**Consigne de travail**
Reprenez, s'il vous plaît, le passage ci-dessous sur l'objet fétichique et poursuivez-le après sa dernière phrase.

Isolation d’un fragment, détachement du tout, abstraction du fragment par symbolisation, et incarnation : c’est-à-dire une représentation qui donne l’illusion d’un sensible (en remplacement du sensible réfuté) que l’on posséderait, et qui aurait pouvoir de dire l’innommable. Il ne manque pas de concepts qui relèvent de cette opération (par exemple, la définition de l’objet petit-a). L’objet fétichique prend, dès lors, une fonction de restauration (ainsi que l’a montré Smirnoff[23]) : celle d’une continuité psychique perdue, et de reconnaissance puisque le fétiche est surajouté au sujet, et pris dans le langage et la culture.

**Données à examiner**
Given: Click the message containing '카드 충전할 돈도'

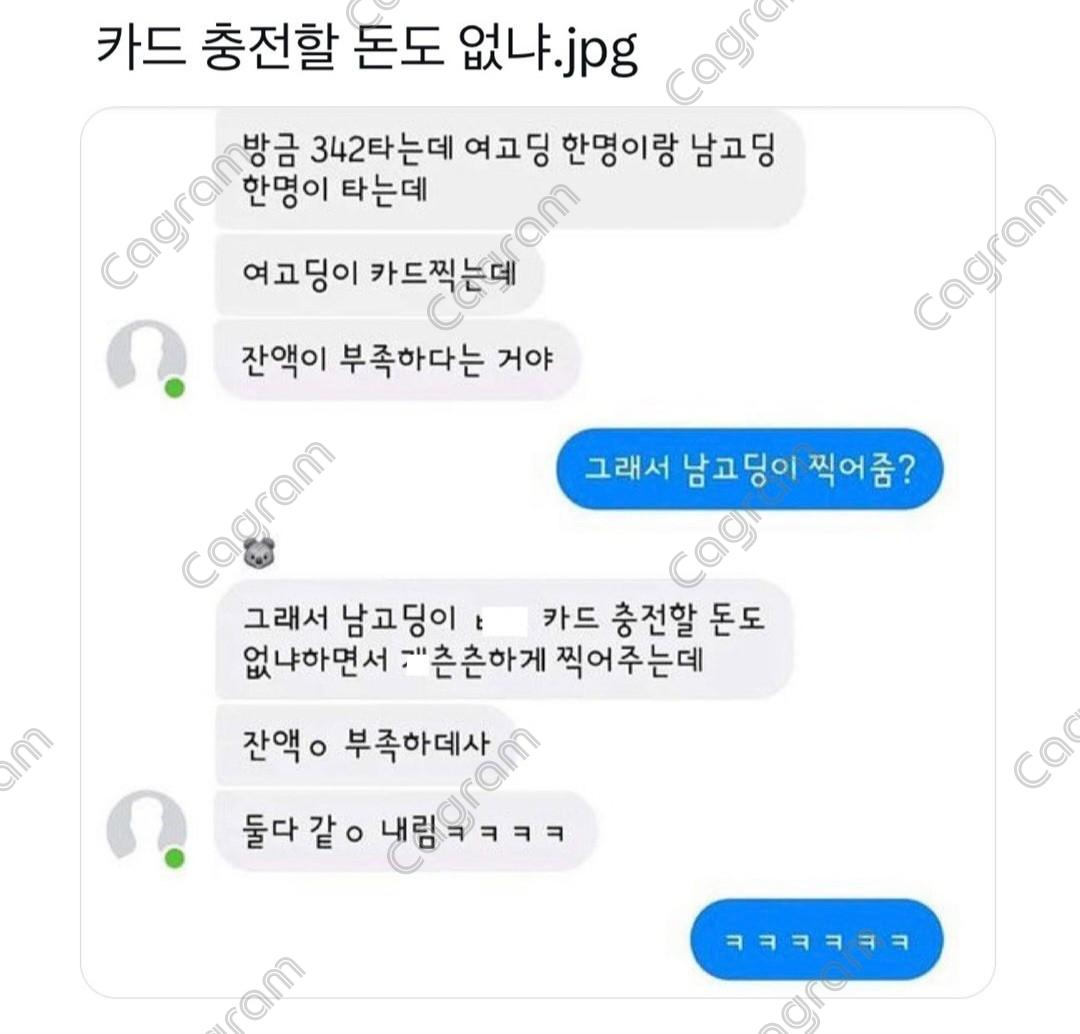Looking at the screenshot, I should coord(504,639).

---

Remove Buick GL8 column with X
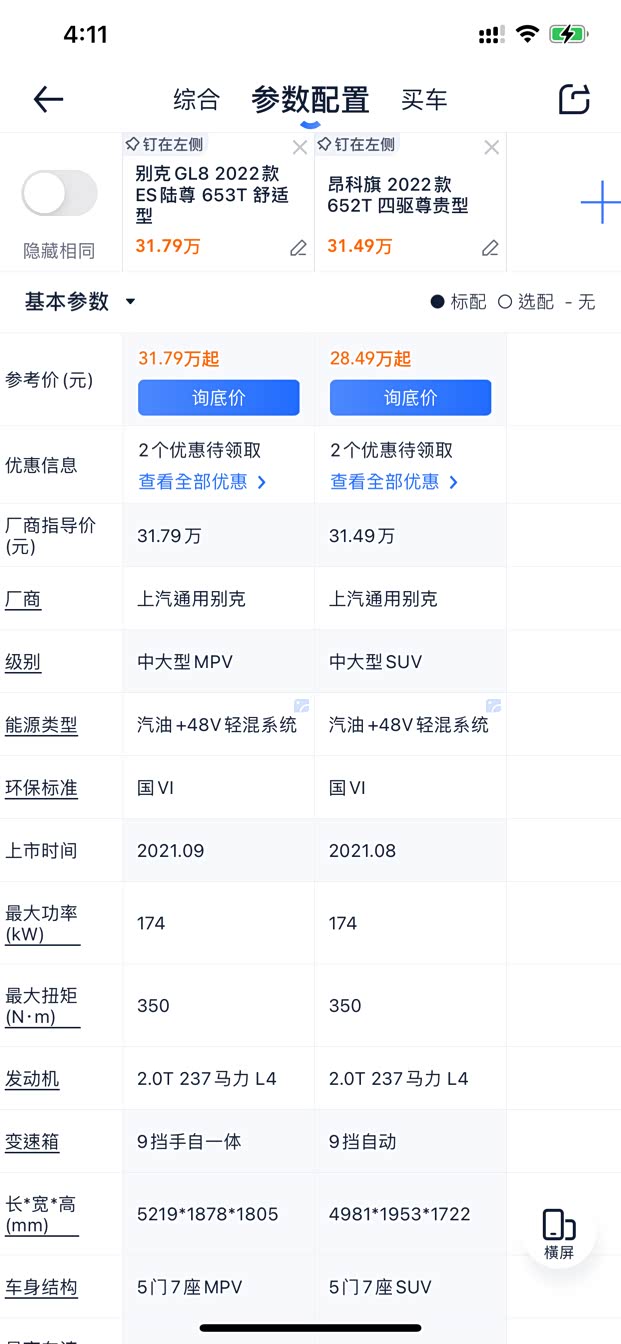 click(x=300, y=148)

**Réponse à l'exercice**
C’est ainsi qu’opèrent certaines représentations fétiches, fondatrices de visions-du-monde, ainsi que nous pouvons les trouver tout aussi bien dans les religions (l’idée d’Un Dieu Tout) ou dans certains concepts ou conceptions (qui se signalent par leur énoncé : il y a un primat), et ce, par exemple, très tôt avec les présocratiques et leur notion d’Archè comme principe unique des choses, ou encore la notion de paradigme fonctionnant comme “aveu” d’une vision-du-monde[24] : un concept va fonctionner comme fétiche. Ainsi rencontre-t-on des “ tout est ” au sens où ce Tout produit du Un : sens, langage, sexuel, fantasme, etc. Ces formes défendent la croyance en un primat, l’existence du Un comme principe universel, qui réaliserait un idéal narcissique ou la nostalgie de la fusion : un mot, qui aurait pouvoir de refouler la composition polymorphe de notre psyché et ses clivages[25].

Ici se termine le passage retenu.